On February 5, 2026, OpenAI released GPT-5.3-Codex. In a historic first, OpenAI revealed that this model was "instrumental in creating itself." Early versions of the model were used by the research team to:
- Debug Training Runs: It monitored its own training cycle and fixed patterns that were causing bottlenecks.
- Optimize Infrastructure: It identified context-rendering bugs and root causes for low cache hit rates in its own harness.
- Manage Deployment: It autonomously scaled GPU clusters to handle launch traffic surges while maintaining stable latency.
This isn't a prediction; it's a documentation of recursive self-improvement. (Reference: Matt Shumer's Analysis | OpenAI GPT-5.3 System Card)

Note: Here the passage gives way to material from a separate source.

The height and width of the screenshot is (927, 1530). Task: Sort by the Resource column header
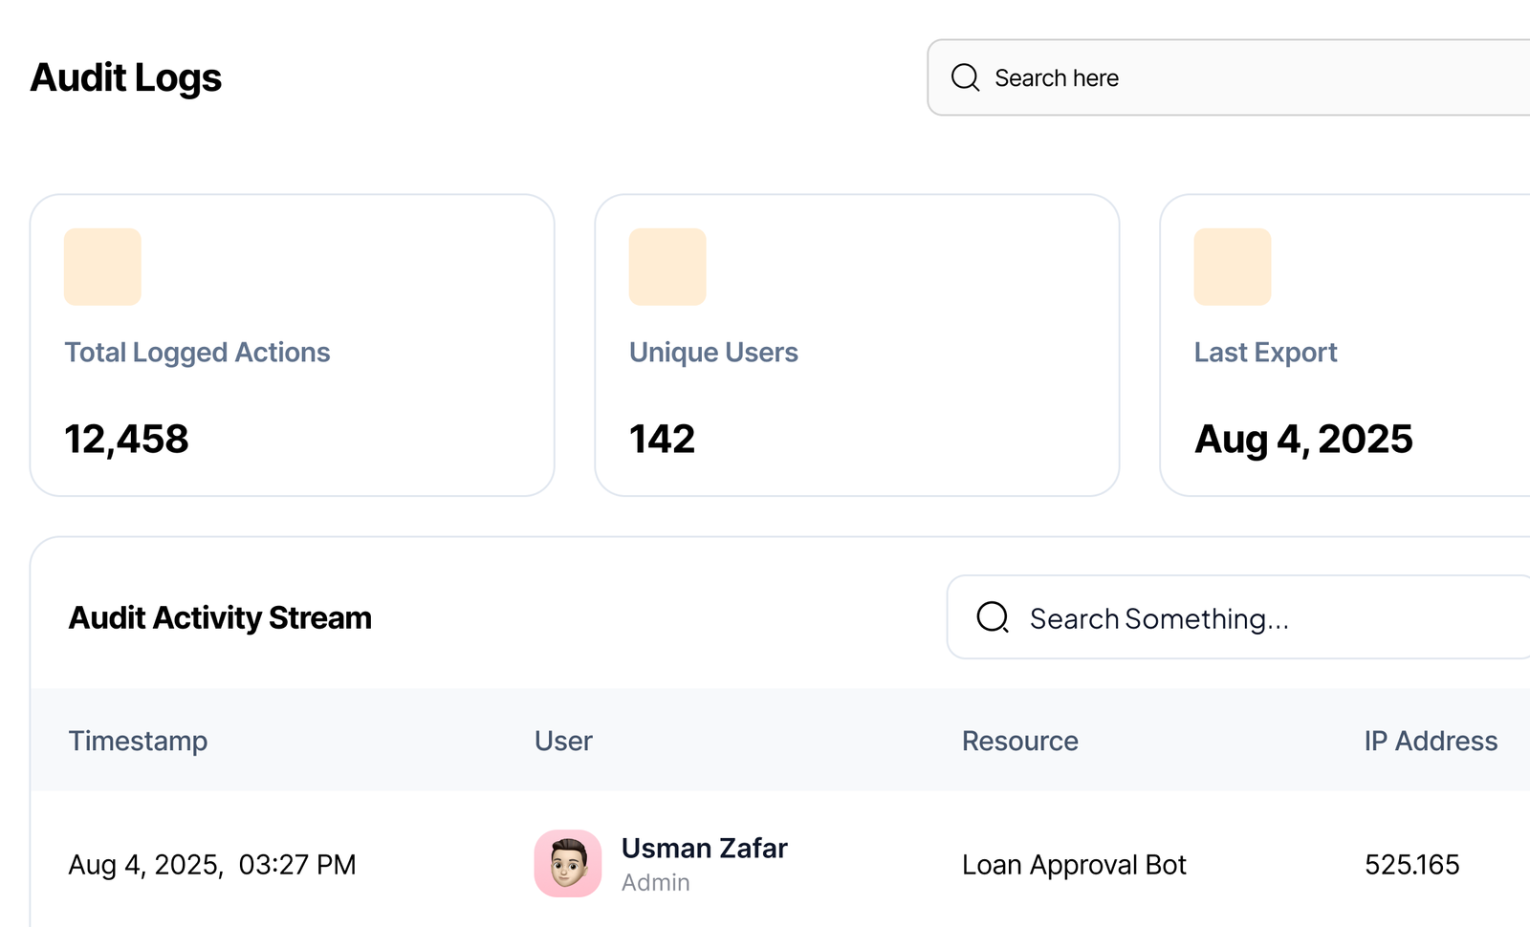[x=1019, y=741]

Business Logic is Ruthless
You can’t blame the companies. When a multi-national firm has thousands of employees sitting on a bench, and a tool like Claude Code or Antigravity arrives that can automate their entire workflow for $20 a month, the math is simple.
Companies will always cut costs to increase profit. That’s how business works. The "bench" is about to be cleared.
Evolution, Not Fear-Mongering
This isn't fear-mongering; it's a reality check. When cars took over the market, nobody blamed the horse-cart driver for losing his job—it was just evolution. It was necessary.
What we are seeing now is the same necessity.
So, what do you do?
- Update or Evaporate: Master these tools now. If you can’t use an LLM to do 10x the work of a traditional dev, you are a liability.
- Human-to-Human Connection: Lean into the things AI can't replicate yet—deep strategy, empathy, and high-level trust.
- Get Serious: Stop treating AI like a search engine. Treat it like a team of senior associates that never sleep.
The future is here. It hasn’t knocked on your door yet, but it’s already in the driveway.
Are you going to open the door, or wait for it to be kicked down?